→ The task: Extract each line of the data below that contains the word "item".

:::::

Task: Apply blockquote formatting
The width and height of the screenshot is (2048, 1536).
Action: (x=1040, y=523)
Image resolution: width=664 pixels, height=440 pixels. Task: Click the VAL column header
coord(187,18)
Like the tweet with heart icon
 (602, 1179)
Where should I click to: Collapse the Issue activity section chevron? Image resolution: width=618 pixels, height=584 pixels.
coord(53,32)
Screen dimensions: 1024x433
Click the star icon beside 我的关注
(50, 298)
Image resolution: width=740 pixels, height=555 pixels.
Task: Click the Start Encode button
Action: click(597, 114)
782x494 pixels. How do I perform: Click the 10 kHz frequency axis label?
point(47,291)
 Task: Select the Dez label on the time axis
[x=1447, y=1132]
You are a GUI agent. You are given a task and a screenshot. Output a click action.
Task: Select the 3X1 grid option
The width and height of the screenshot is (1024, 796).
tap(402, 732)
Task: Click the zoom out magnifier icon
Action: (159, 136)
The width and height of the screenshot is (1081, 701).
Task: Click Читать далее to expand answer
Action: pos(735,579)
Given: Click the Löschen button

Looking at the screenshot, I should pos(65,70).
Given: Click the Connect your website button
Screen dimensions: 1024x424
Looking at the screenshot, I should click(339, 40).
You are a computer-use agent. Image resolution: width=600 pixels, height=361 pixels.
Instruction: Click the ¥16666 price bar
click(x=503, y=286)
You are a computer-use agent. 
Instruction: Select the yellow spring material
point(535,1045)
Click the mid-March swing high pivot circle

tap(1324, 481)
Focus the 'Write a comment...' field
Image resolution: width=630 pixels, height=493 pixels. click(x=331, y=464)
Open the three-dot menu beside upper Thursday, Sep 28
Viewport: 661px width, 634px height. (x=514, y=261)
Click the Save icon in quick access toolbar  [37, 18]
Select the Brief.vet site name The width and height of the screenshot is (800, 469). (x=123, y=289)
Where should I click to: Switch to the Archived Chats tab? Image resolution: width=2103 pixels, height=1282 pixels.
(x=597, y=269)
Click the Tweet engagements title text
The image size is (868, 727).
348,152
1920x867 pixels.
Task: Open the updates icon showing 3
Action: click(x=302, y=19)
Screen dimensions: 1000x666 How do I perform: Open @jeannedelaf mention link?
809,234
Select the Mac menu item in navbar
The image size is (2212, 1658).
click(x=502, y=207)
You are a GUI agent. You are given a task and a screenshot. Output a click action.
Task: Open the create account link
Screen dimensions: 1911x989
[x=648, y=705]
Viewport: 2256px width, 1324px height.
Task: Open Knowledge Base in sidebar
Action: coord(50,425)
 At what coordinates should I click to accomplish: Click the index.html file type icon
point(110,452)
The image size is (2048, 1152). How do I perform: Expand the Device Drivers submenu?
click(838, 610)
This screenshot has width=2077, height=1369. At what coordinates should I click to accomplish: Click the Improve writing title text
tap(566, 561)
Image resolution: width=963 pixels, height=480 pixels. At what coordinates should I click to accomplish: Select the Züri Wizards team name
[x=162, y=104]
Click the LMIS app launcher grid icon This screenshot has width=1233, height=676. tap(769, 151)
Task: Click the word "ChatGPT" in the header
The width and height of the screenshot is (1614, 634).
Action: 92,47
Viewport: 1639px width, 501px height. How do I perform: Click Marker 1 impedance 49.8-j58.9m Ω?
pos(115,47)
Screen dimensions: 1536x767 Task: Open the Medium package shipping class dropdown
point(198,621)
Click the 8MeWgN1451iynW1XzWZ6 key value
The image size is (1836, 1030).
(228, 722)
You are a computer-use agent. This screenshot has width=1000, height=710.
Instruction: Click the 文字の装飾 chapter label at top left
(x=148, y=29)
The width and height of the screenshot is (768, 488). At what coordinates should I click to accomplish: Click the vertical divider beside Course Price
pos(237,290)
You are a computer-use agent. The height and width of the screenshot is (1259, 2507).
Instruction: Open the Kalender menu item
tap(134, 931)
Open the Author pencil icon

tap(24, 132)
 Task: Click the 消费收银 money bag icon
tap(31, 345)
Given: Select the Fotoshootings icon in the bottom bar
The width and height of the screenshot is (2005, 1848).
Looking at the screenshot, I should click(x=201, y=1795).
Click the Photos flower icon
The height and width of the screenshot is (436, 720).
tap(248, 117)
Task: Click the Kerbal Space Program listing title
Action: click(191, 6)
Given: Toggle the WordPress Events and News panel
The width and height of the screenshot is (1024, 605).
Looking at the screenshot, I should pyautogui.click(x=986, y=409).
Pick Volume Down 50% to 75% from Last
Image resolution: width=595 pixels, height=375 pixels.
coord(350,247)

:::::

→ Answer to this exercise:
Select the Mac menu item in navbar
Instruction: Open the Kalender menu item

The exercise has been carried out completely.